**Prompt**
In the records below, find the line containing "You are a computer-use" and transcribe it and every line after it exactly; leave the pictures out.

Collection entries:
↓

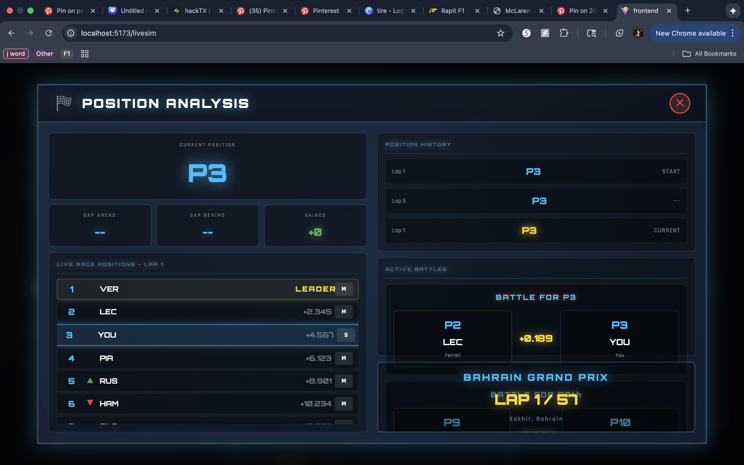Go back to previous page

(x=11, y=33)
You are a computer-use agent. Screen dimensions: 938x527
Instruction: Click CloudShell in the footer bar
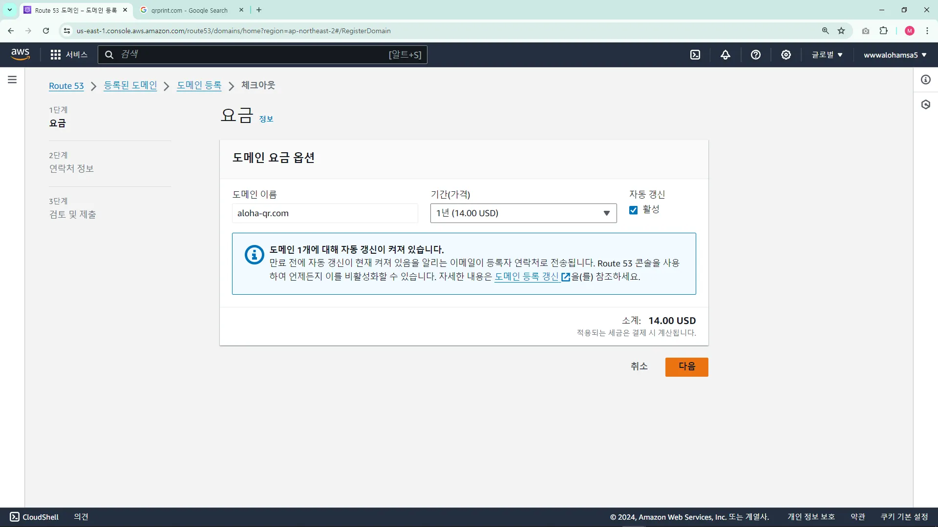click(34, 517)
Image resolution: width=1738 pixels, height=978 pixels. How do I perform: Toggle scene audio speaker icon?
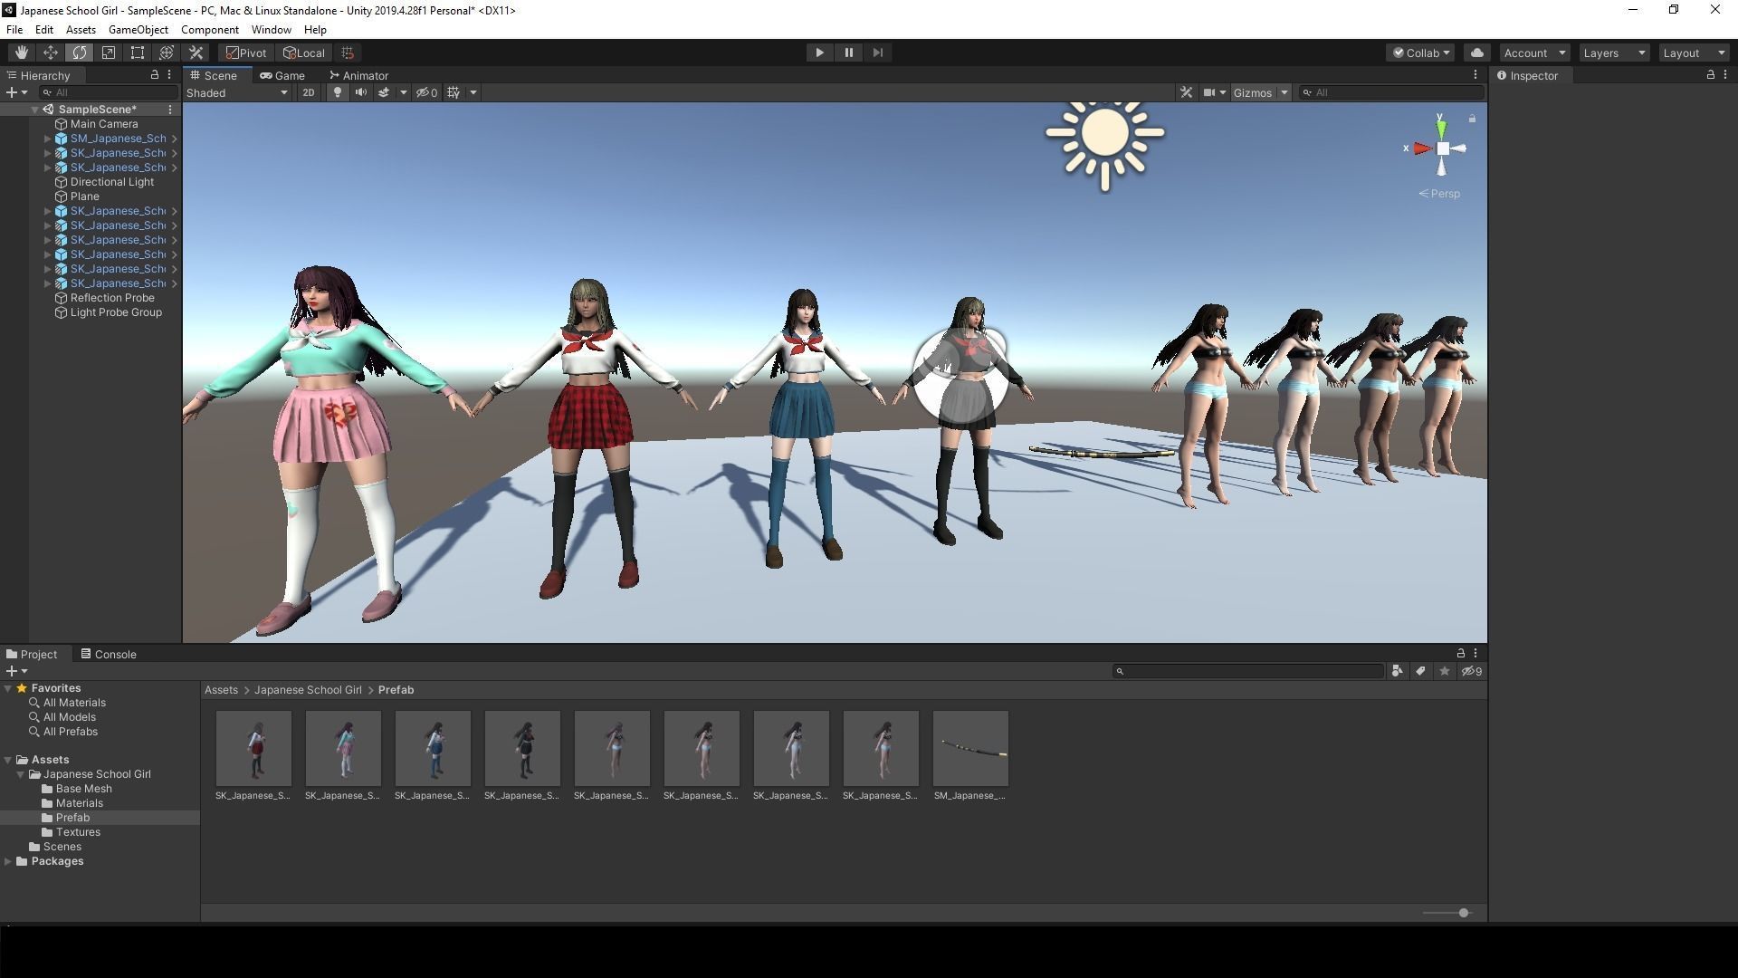click(360, 92)
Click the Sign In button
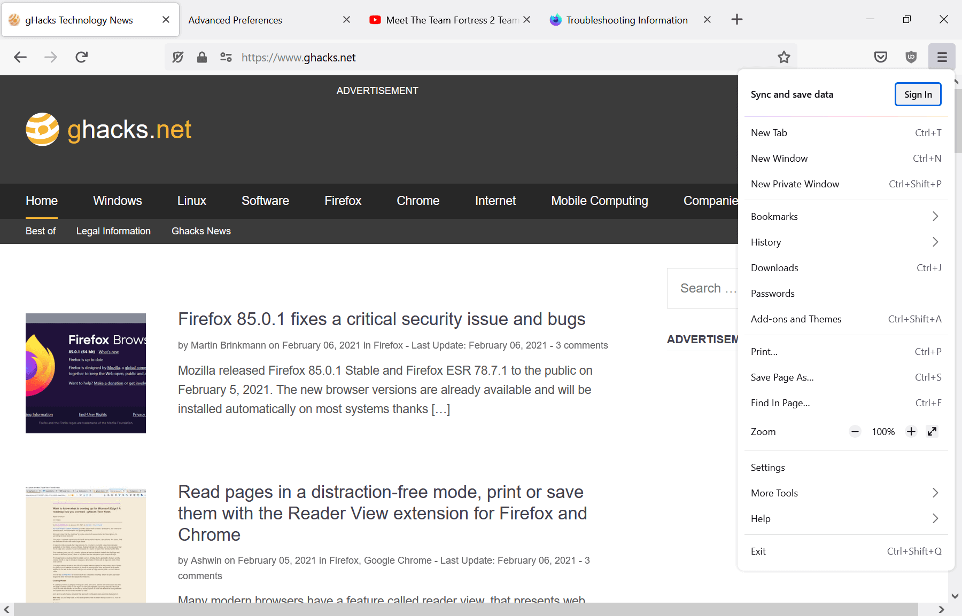 pos(918,94)
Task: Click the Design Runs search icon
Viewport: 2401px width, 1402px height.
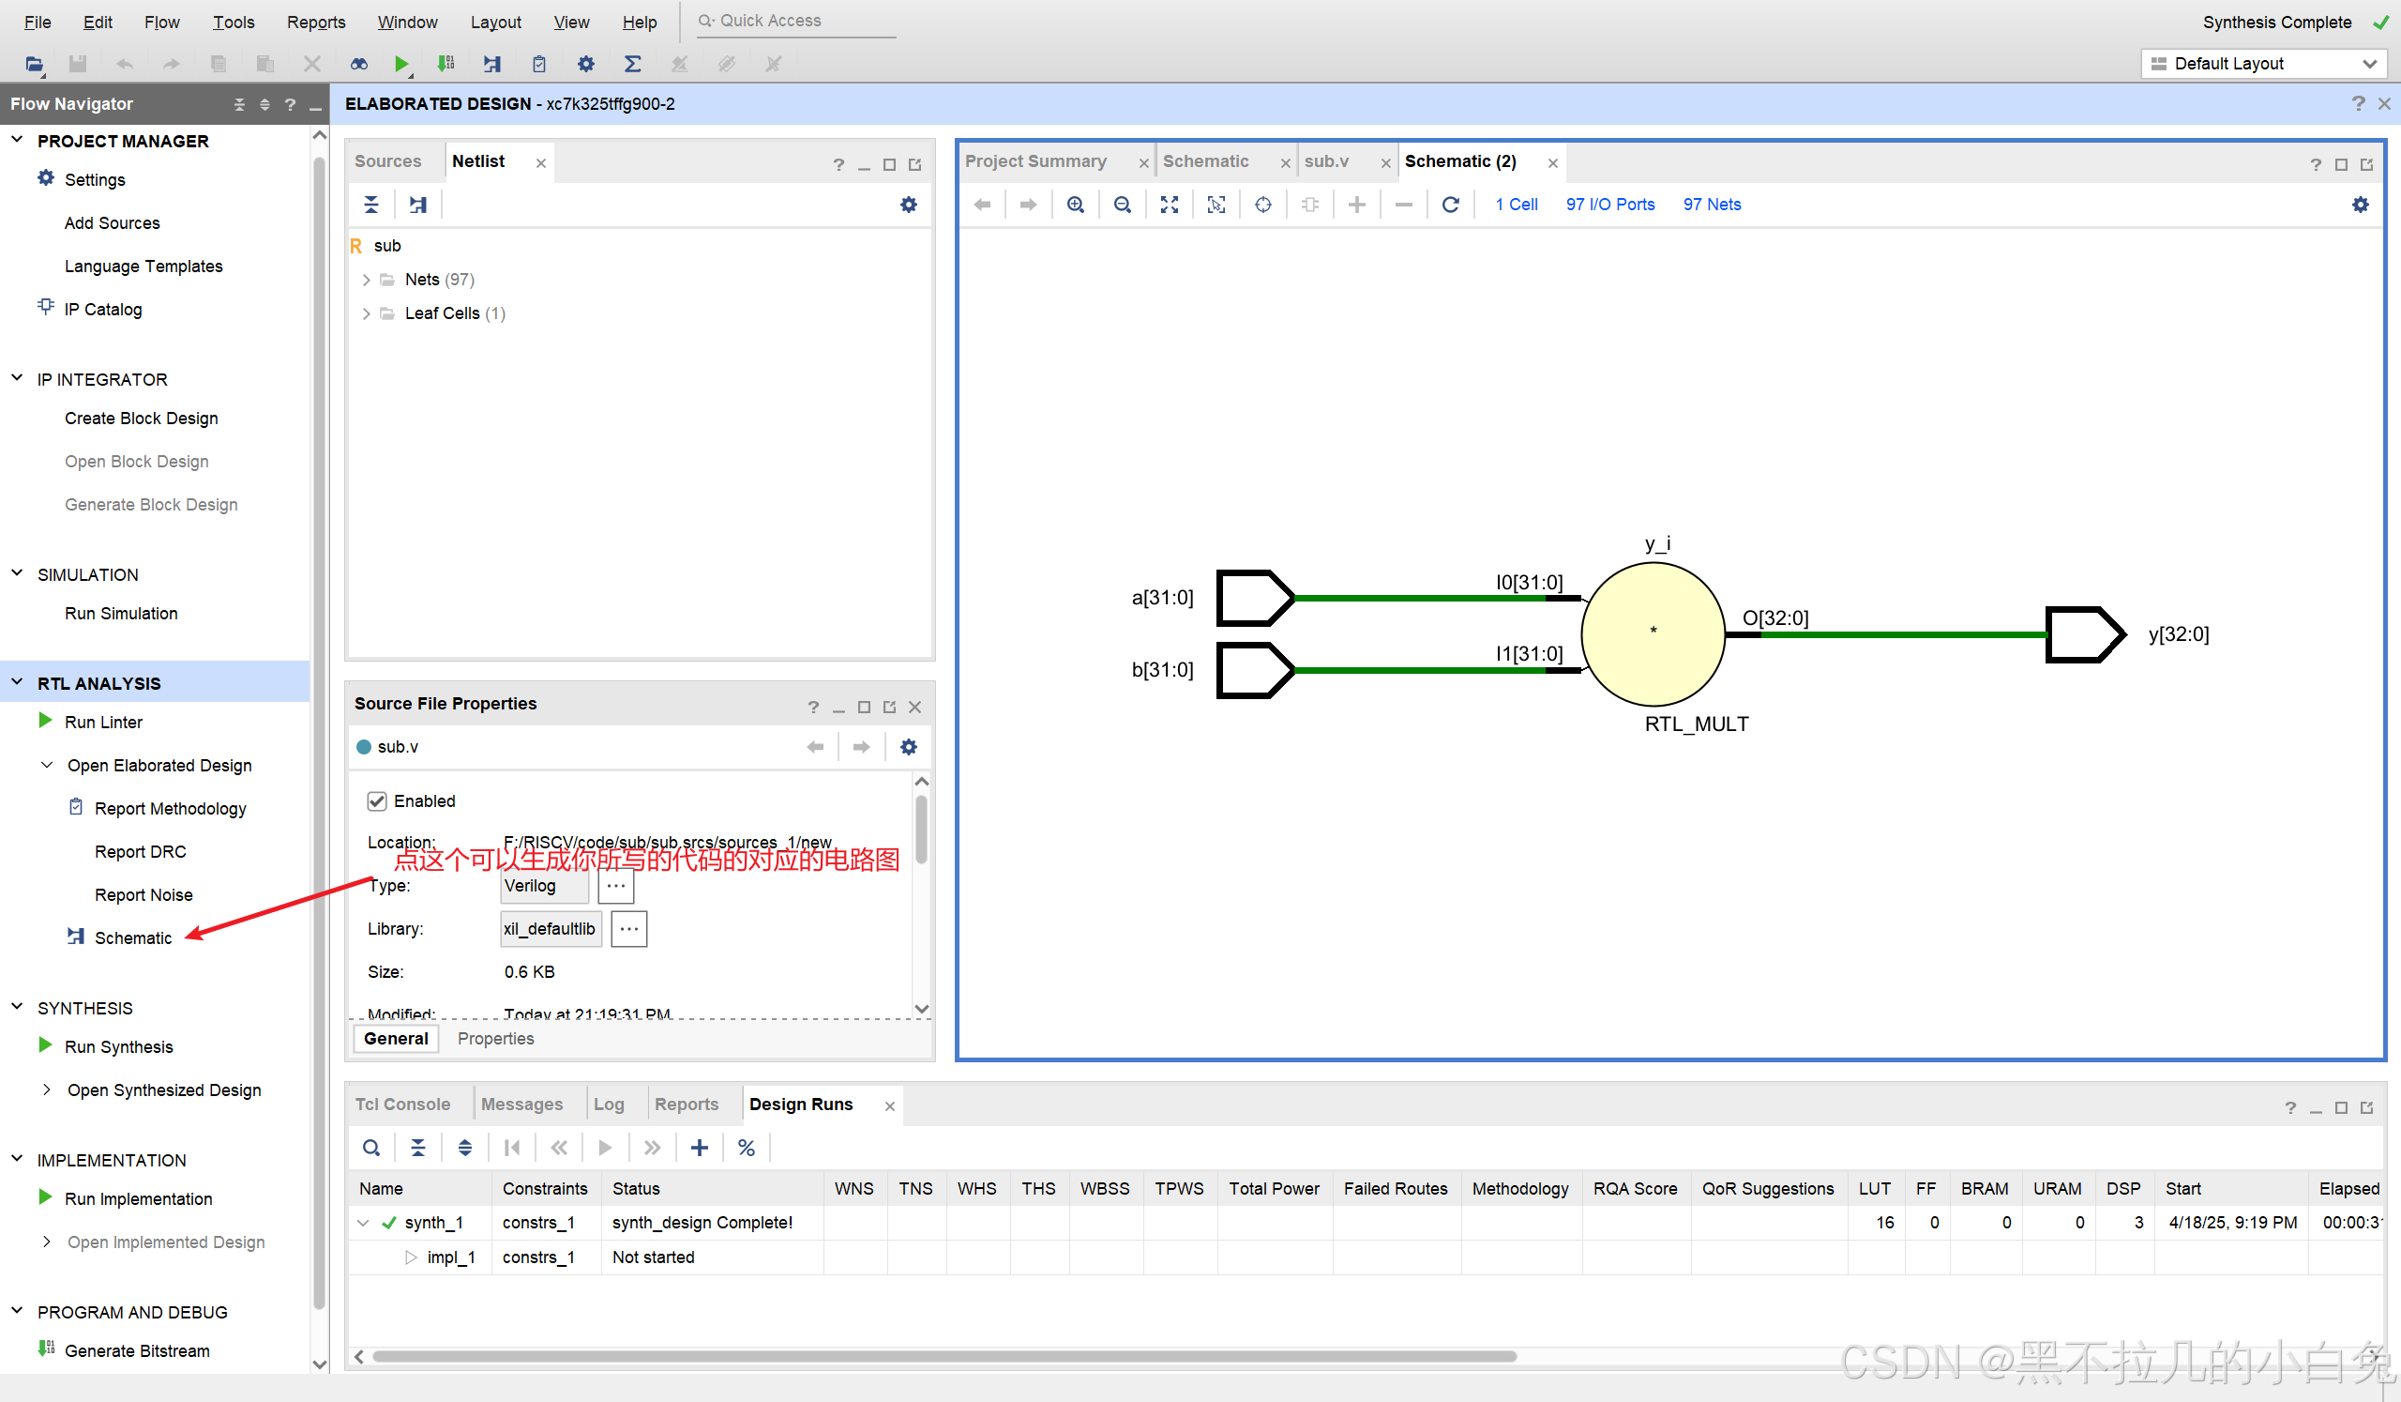Action: [x=372, y=1148]
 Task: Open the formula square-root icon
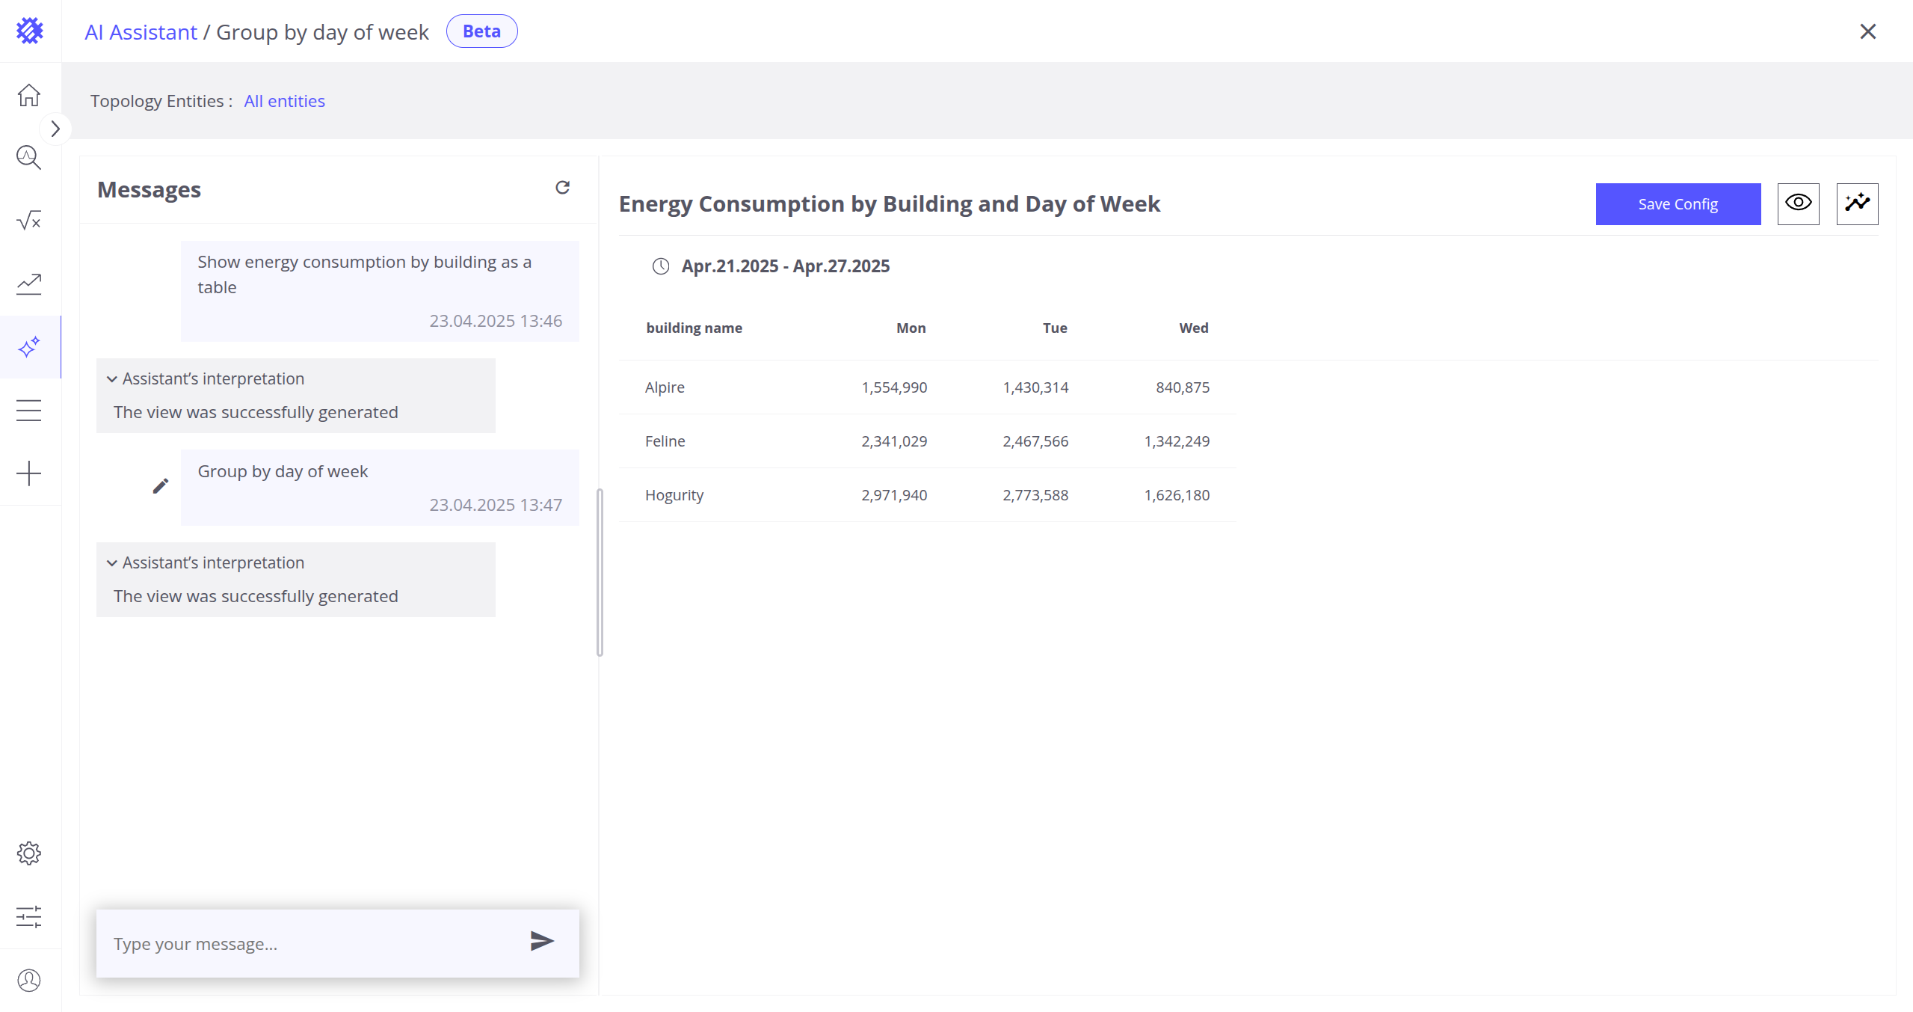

↑

**Response area**
You are a computer-use agent. Screen dimensions: 938x527
Instruction: Click CloudShell in the footer bar
click(34, 517)
Image resolution: width=1738 pixels, height=978 pixels. How do I perform: Toggle scene audio speaker icon?
click(360, 92)
Click the Sign In button
 pos(918,94)
Task: Click the Design Runs search icon
Viewport: 2401px width, 1402px height.
Action: [x=372, y=1148]
 Task: Open the formula square-root icon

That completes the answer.